**Provided text:**
Every team will settle on a specific setup with their tech mentors. This setup will determine, for example:
- which Python version to use
- versioning via virtual environments
- maintaining package dependencies
- continuous testing tools
- your version control workflow.
Today, we're not doing that. We're making sure that everybody has some basic tools they will need for the tutorials and the beginning of the fellowship, and that you can log into the server and database.
Work through the prerequisites below, making sure that all the software you installed works.
Affix three kinds of post-it notes to your laptop:
- one with your operating system, e.g. 'Ubuntu 14.04'
- if you get an app working (e.g. ssh), write its name on a green post-it and stick it to your screen
- if you tried - but the app failed - write its name on a red post-it
If you're stuck with a step, ask a person with a corresponding green post-it (and preferrably your operating system) for help.

**Supplied data:**
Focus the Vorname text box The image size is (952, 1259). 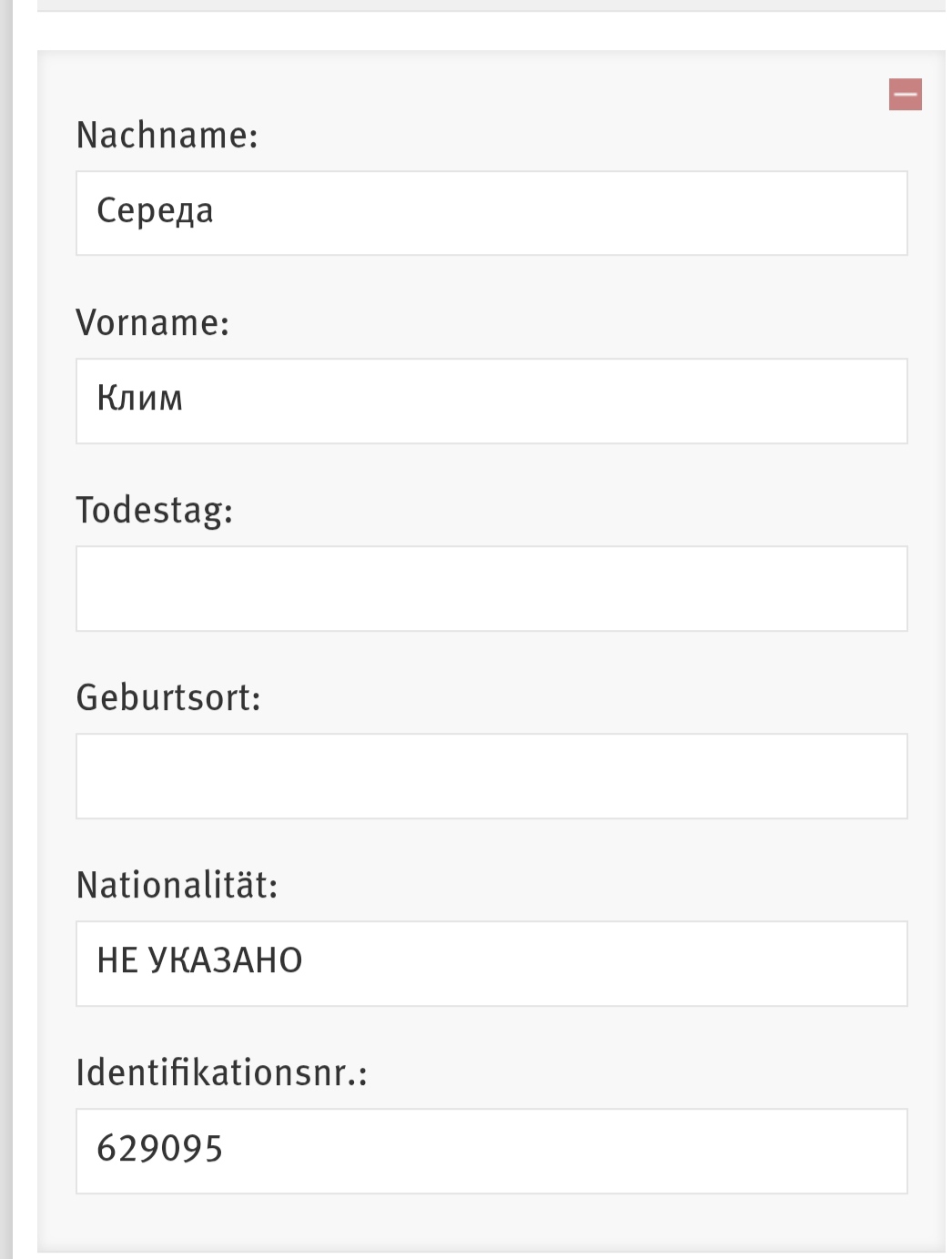pyautogui.click(x=491, y=401)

**Exercise tasks:**
a) From the setup instructions, extract the passage from "Today, we're not" to "server and database.".
b) Do these statements agree with the setup instructions? Answer yes or no for each, quoting the words that decide it. (i) Teams settle on their Python version today. (ii) An app that was tried but failed gets its name written on a red post-it. (iii) One post-it shows the laptop's operating system.
The material plays no part in what follows.

**Solutions to each task:**
a)
Today, we're not doing that. We're making sure that everybody has some basic tools they will need for the tutorials and the beginning of the fellowship, and that you can log into the server and database.

b)
(i) No: "Today, we're not doing that."
(ii) Yes: "if you tried - but the app failed - write its name on a red post-it"
(iii) Yes: "one with your operating system, e.g. 'Ubuntu 14.04'"